Ken Mulkearn | 09 Sep 2019

Pay Climate 18 Editor's Viewpoint

Thoughts on reward turn to 2020 and beyond

Brexit dominates the airwaves but the coming issue in the minds of those concerned with pay is recruitment and retention. This is now the second most important factor when it comes to deciding pay rises, according to our survey of employers’ intentions for 2020, with 80% of respondents regarding it as important or very important. Recruitment and retention is up some eight percentage points on last year’s ranking, from 72%, and it has narrowed the gap on affordability which, while it remains at the top of employers’ list of key factors, dropped five points from 98% to 93%.

This fits with a labour market which remains tight overall and is characterised by specific skill shortages in a number of areas. But the latest official figures indicate a further fall in the number of vacancies, a potential sign that the labour market could yet be on the turn, so perhaps this is a good moment to consider what might be the competing upward and downward pressures on pay over the coming period.

The main issue on the downside is the possibility that Britain’s departure from the EU could come in the form of a ‘hard Brexit’, with a concomitant impact on jobs and trade, and probably pay as well. But even if the UK avoids this outcome, the global economy looks to be slowing, something that is not normally auspicious for the prospects around reward. In such a context, the cooling of the labour market is likely to gather pace. Indeed, anecdotal evidence from conversations we have conducted with employers recently indicate that many organisations are finding it hard to tempt workers who are preferring to stay put in the current risky climate.

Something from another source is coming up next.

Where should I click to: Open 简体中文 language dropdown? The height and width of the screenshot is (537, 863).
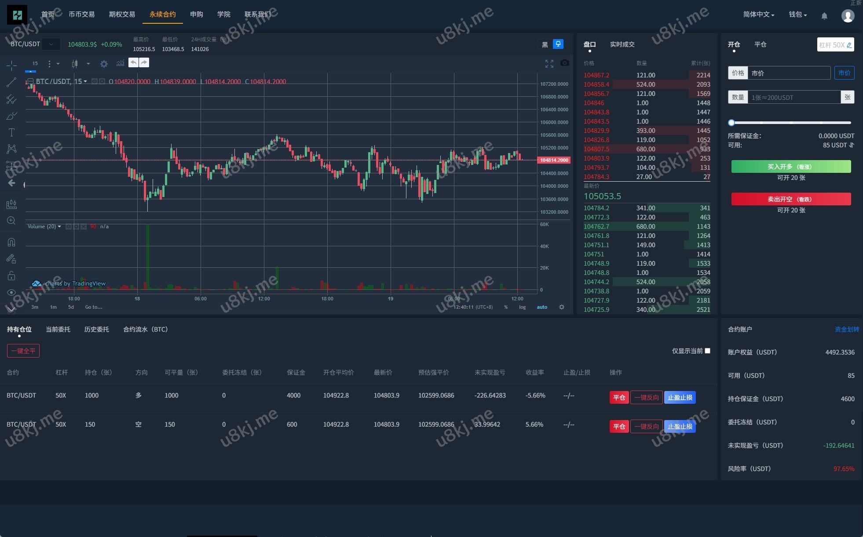(758, 15)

But potential upward pressures persist. After a likely dip in the coming autumn, inflation is set to moderately increase as we move into 2020. This is notwithstanding most economists betting that a deal with the EU is the most likely outcome of the current set of on-again, off-again talks. As noted previously, the convergence between the National Minimum Wage and the voluntary living wage is raising the floor for pay and producing knock-on effects on differentials with staff who supervise those on the lowest rates. And even if the labour market headwinds freshen, we could see the emergence of a ‘Goldilocks’ economy, with skills shortages persisting in certain ‘hot’ spots, whether these are jobs, locations, sectors or sub-sectors, while other areas cool off.

The other upward pressure – or the removal of a downward pressure at least – that has emerged since we last published is the ending of the limit on public sector pay rises. The latest outcomes for the main public sector groups are centred on 2.5%, much the same as in the private sector, and just like the latter, some groups have received more. For instance, the main grade of prison officers benefitted from increases of 3%, and the lowest rank in the armed forces saw their pay go up by 6%. The minimum for teachers in Wales rose by 5% and now the Government says it plans to deal with serious teaching supply issues in England by raising the starting salary from the current £23,720 to £30,000, a total increase of over 26%.

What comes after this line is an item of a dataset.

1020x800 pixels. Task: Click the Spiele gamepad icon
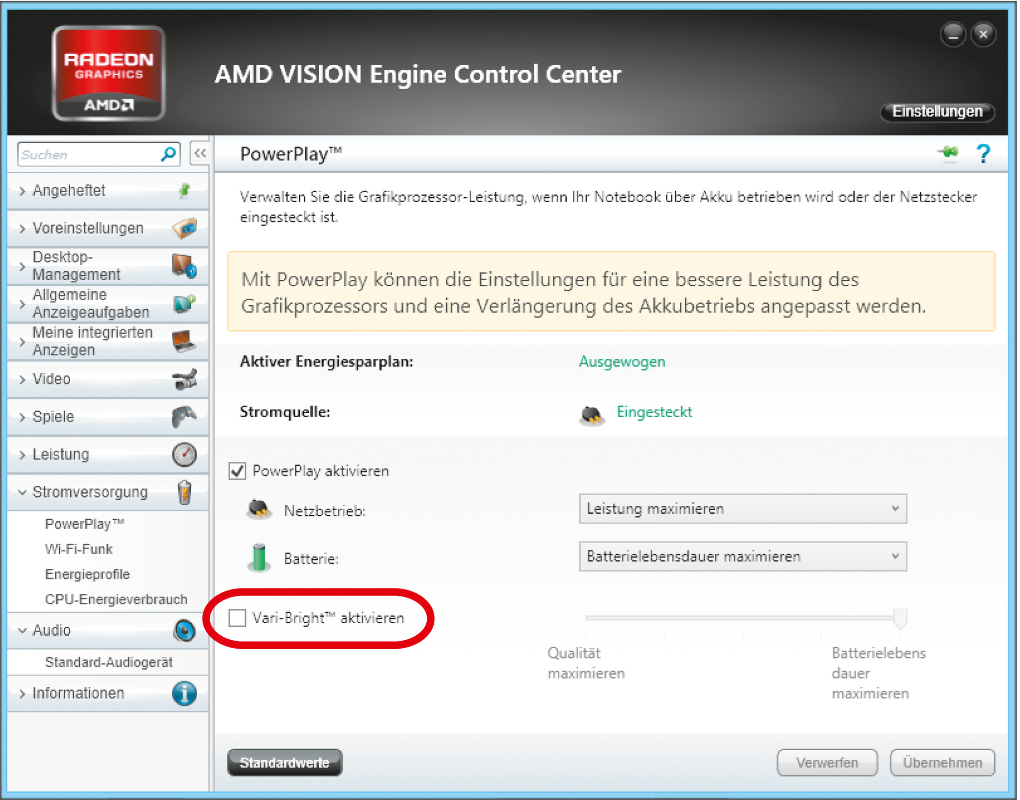tap(184, 417)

On their own, these moves may not succeed in ameliorating the serious recruitment and retention difficulties faced by many parts of the public sector. And against this should be considered the downward pay pressures presented by the continued drift towards privatisation in areas like the NHS, but nevertheless the marked shift in public sector pay policy brings to an end a lengthy period where many of the largest employers in towns around the country were holding pay down. This could have an effect in the private sector as employers there feel the pressure to keep up. After all, many private sector workers have partners who work in the public sector and vice versa.

Brexit uncertainty may yet tell when it comes to workers’ pay expectations, but the same factor could also feed inflationary pressures, if sterling fares badly on foreign exchange markets and boosts the price of imports. In fact, the two considerations are closely linked in our survey, with the future business outlook third in the rankings for factors influencing pay rises, at 77%, and inflation just behind on 75%.

Which of these potential upward or downward pressures weighs heaviest in the balance as we move into 2020 will depend not just on Brexit and the wider global economy, but also on the continued reactions of the different economic actors – mainly employers but also employees, and let’s not forget the Government, whichever administration that turns out to be in these febrile times.